For one thing, noted CSFB analysts, “CenterPoint is highly leveraged with $9.8 billion in total debt (80% debt/cap ratio). We expect debt for year-end 2003 at about $9.5 billion (78% debt/cap ratio). Management’s long-term target is mid-50%.” The key challenge, they said, is for CenterPoint to de-leverage its balance sheet. Regarding the refinancing issues it still faces, CSFB analysts said, “It seems clear that CenterPoint will remain under intense scrutiny for some time, and questions will arise as to refinancing needs, free cash flow and ample liquidity.”

Since early this year, Buffett’s Berkshire Hathaway has made several investments in cash-strapped energy companies, picking up some profitable assets along the way, including the following:

March 2002: Berkshire unit MidAmerican Energy Holdings Co. purchases the profitable Kern River Gas Transmission Co. for $450 million from cash-poor Williams Cos. At the same time, MidAmerican purchased 1.5 million shares of convertible preferred stock in Williams Cos. for nearly $275 million (see NGI, March 11).

July 2002: Considered a coup of sorts when Dynegy Inc. took it from Enron in January, Dynegy found it impossible to keep Northern Natural Gas Pipeline, and sold it to MidAmerican at a $600 million loss for $1.9 billion, which included $928 million in cash and $950 million in debt (see NGI, Aug. 5).

August 2002: As its cash continued to drain, and with $800 million in debt payments due, Williams put together a $3.4 billion mega-deal in late July with several institutions, including Berkshire Hathaway and Lehman Brothers Holding Inc.

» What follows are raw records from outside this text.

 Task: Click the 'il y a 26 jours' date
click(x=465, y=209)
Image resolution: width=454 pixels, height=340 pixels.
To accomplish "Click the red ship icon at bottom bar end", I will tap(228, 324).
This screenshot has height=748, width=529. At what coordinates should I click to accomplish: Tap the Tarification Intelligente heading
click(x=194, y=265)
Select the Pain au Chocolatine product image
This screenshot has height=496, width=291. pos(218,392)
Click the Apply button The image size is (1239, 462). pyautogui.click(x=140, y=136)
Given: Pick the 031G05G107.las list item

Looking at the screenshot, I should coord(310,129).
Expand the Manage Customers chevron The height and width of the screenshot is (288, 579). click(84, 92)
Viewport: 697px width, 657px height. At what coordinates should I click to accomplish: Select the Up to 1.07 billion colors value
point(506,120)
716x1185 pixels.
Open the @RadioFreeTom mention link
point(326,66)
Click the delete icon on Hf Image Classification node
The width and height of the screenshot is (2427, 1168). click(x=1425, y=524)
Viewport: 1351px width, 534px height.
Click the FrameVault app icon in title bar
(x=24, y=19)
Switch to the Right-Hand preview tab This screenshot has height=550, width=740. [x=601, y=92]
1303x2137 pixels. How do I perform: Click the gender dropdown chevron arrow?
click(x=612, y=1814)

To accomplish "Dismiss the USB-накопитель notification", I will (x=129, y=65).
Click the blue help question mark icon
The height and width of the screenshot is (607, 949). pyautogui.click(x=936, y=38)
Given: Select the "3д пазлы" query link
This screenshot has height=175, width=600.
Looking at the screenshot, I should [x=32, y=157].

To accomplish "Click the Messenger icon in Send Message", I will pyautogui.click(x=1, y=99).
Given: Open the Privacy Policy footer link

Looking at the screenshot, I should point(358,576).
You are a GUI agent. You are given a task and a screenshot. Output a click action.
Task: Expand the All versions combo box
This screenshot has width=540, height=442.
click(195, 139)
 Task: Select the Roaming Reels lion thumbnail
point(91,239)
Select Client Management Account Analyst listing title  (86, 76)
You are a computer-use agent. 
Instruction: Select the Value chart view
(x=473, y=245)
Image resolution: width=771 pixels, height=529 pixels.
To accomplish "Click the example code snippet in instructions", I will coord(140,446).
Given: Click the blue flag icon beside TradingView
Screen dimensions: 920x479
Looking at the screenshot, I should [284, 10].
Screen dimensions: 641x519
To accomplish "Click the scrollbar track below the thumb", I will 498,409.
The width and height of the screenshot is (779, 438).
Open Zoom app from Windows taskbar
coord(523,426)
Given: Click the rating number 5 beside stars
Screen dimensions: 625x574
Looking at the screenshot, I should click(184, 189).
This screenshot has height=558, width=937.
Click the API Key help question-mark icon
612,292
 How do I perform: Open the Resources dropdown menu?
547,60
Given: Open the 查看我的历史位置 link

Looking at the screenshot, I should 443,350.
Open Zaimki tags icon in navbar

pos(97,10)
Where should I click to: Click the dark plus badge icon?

The two provided Williams with a $900 million senior secured credit agreement, and in return, Williams backed the loan with one of its favored assets, Barrett Resources, its Denver-based exploration and production company. If Williams defaults, “substantially all” of Barrett’s assets would be taken over by the Berkshire-Lehman group. Williams purchased Barrett in May 2001 for $2.5 billion (see NGI, Aug. 5).